En Valais, les recours en grâce sont traités deux fois l'an, lors des sessions du Grand Conseil de mai et novembre. Le vote se déroule toujours à bulletins secrets.

En revanche, le huis clos est une nouveauté introduite en 2009, au début de la législature.

"Le Grand Conseil a institué le huis clos pour des raisons de protection de la personnalité du recourant. Mais aussi pour que les députés puissent s'exprimer librement", précisée Claude Bumann, chef du service parlementaire valaisan.

Comme toutes les autres, la demande de grâce de Bernard Rappaze donnera lieu à un rapport de la Commission de justice, puis, chaque groupe politique pourra s'exprimer avant le vote.

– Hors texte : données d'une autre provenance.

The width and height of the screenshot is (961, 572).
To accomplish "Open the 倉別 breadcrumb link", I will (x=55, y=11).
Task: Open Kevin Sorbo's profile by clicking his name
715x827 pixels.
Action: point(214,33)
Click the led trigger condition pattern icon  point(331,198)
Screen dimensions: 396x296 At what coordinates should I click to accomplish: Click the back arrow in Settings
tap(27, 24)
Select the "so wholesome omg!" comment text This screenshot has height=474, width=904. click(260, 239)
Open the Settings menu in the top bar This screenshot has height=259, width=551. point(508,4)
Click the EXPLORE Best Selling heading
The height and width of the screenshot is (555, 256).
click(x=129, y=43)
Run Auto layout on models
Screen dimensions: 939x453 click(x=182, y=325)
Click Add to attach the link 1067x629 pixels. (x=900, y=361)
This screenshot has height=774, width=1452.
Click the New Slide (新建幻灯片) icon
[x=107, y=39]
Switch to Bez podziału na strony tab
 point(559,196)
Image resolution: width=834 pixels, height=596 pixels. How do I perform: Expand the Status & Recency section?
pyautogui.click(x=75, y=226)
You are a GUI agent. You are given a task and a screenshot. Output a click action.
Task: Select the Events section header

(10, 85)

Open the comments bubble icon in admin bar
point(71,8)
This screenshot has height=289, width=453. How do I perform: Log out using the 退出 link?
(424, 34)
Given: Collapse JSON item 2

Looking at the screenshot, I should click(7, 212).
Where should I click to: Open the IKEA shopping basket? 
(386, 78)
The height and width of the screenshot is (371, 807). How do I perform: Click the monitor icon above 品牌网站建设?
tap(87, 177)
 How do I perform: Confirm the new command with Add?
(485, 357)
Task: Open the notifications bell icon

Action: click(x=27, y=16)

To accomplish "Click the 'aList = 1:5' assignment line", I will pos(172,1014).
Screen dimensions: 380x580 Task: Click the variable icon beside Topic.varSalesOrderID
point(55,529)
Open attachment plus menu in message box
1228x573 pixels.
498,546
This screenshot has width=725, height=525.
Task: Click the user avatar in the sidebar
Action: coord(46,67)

Le Grand Conseil accepte ou refuse la grâce. Mais si un député, le Conseil d'Etat ou la commission de justice le demande, il doit aussi se prononcer sur une grâce partielle, qui se traduit par exemple par une réduction de peine.

Le Conseil d'Etat peut s'il le souhaite assister à la séance à huis clos mais il ne vote pas.

Aucune recours n'est possible contre la décision prise par le Grand Conseil.

Le canton du Valais ne dispose d'aucune statistique sur les recours en grâce, mais ils sont rarement acceptés.

"De mémoire, en huit ans, je n'en ai vécu qu'un seul", relève Claude Bumann.

Tout détenu peut déposer une demande de grâce et la renouveler. La seule exigence est qu'elle soit déposée 40 jours avant l'une des deux sessions prévues à cet effet.